Jamás relaté a Louis mi amarga historia, pero le confesé el terrible y angustioso secreto de que en aquella fecha, 1870, tras haber existido durante unos cuatrocientos años entre vampiros, no conocía a ninguno que fuera viejo como yo.
Esa confesión me provocó una tremenda sensación de soledad, y cuando observé el atormentado rostro de Louis, cuando seguí su esbelta y delicada figura a través del atestado y caótico París del siglo XIX, comprendí que ese caballero moreno y ataviado de negro, delgado, tan exquisitamente esculpido, de rasgos tan sensibles, constituía la seductora encarnación de la tristeza que yo sentía.

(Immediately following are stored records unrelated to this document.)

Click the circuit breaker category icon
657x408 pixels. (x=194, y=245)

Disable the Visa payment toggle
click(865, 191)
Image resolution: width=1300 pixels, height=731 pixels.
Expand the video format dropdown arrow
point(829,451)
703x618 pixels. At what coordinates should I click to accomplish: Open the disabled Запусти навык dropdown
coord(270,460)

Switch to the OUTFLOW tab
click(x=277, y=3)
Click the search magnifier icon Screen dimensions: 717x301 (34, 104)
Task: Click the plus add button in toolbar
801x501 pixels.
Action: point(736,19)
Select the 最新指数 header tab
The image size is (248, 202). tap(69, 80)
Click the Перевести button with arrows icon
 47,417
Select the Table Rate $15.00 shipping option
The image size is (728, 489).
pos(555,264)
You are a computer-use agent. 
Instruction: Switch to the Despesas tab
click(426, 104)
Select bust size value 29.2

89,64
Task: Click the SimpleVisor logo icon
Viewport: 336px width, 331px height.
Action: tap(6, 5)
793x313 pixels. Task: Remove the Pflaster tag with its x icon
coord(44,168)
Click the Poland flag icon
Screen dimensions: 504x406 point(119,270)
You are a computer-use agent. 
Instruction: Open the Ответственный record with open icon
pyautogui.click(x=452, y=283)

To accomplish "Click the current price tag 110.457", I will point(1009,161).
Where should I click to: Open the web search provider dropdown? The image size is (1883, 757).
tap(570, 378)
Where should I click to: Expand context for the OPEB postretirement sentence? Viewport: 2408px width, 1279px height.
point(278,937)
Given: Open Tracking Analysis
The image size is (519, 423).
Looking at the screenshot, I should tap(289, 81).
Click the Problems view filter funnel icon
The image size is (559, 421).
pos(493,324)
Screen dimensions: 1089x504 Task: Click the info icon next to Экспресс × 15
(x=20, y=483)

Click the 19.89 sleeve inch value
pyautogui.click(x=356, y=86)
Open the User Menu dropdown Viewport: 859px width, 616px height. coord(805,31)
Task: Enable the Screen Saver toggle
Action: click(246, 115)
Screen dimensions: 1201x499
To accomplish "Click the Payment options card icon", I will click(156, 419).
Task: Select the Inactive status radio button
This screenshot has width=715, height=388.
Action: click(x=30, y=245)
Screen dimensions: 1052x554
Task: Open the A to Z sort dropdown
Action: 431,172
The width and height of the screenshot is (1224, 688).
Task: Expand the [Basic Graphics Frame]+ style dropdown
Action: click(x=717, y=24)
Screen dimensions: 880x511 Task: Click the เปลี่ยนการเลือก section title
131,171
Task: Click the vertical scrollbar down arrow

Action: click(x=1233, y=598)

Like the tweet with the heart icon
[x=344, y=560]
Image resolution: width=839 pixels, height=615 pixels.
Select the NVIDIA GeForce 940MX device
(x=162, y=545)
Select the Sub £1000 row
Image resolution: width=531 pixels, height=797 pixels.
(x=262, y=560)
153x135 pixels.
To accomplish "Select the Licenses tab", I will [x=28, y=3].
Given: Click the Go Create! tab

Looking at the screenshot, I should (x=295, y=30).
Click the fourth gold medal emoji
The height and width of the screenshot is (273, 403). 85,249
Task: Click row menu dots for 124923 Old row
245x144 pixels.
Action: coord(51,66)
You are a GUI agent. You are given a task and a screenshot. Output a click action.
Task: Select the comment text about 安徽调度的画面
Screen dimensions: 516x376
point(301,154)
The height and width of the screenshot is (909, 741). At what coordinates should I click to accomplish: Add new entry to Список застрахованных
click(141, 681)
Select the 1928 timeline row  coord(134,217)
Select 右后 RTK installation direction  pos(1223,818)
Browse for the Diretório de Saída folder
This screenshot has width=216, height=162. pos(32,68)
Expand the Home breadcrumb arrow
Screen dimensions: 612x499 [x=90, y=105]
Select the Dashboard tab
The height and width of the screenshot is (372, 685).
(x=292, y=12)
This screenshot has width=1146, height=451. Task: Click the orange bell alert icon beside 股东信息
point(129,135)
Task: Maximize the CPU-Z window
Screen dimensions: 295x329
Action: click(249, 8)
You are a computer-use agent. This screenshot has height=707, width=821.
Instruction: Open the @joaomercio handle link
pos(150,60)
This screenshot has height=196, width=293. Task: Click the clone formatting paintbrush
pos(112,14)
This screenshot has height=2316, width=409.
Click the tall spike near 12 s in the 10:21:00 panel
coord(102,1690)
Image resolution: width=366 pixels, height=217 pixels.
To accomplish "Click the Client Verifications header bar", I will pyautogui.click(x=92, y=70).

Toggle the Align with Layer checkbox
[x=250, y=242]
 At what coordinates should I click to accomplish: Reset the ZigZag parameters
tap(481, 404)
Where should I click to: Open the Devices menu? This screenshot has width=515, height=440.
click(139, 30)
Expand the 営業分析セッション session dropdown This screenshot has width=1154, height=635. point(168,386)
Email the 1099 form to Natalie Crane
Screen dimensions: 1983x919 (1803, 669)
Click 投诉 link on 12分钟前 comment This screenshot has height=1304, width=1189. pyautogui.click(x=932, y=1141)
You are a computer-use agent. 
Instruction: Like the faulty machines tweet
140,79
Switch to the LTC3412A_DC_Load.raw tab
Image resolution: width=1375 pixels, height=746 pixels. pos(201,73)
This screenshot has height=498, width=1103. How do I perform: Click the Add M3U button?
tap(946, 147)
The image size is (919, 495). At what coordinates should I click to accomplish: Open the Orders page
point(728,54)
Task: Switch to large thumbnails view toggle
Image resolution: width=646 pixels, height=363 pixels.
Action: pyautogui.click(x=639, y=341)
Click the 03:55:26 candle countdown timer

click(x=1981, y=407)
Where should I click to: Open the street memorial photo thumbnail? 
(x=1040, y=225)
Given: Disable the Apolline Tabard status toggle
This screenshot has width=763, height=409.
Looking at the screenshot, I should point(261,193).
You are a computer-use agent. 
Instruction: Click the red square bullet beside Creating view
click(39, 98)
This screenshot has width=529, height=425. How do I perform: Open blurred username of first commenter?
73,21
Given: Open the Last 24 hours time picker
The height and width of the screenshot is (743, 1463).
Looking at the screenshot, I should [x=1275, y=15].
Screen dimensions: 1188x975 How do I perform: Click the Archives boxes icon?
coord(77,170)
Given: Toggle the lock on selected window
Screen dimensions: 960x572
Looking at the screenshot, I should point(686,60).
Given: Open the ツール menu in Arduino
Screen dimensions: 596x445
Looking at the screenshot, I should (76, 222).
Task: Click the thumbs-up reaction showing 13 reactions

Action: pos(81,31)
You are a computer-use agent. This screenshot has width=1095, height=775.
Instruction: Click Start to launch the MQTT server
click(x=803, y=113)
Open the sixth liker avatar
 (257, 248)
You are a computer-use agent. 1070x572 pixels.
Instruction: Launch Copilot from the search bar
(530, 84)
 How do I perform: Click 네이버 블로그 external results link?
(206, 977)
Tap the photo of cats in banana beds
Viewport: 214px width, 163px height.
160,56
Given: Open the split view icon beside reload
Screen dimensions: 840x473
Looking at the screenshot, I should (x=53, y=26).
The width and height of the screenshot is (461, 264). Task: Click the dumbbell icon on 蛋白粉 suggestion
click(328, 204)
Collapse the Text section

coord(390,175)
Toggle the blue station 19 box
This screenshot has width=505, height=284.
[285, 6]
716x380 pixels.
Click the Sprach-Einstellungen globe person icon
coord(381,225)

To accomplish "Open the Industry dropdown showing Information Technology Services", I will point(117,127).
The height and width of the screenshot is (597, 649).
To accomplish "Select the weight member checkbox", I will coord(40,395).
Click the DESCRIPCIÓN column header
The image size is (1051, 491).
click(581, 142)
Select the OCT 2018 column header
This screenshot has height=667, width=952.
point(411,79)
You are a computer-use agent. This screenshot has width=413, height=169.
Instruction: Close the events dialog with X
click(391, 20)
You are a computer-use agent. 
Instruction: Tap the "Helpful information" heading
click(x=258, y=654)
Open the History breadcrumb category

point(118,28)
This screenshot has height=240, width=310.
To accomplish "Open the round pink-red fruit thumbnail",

Louis lamentaba la pérdida de gracia de una generación humana. Yo lamentaba la pérdida de gracia de siglos. Receptivo como era yo a los estilos de la época que habían configurado a Louis, dándole su levita negra, su elegante chaleco de seda blanca y su cuello alto de aspecto sacerdotal adornado con chorreras de inmaculado lino, me enamoré de él perdidamente, y tras dejar el Théátre des Vampires en ruinas (Louis le prendió fuego con fundadas razones), me dediqué a recorrer el mundo con él hasta bien entrada esta época moderna.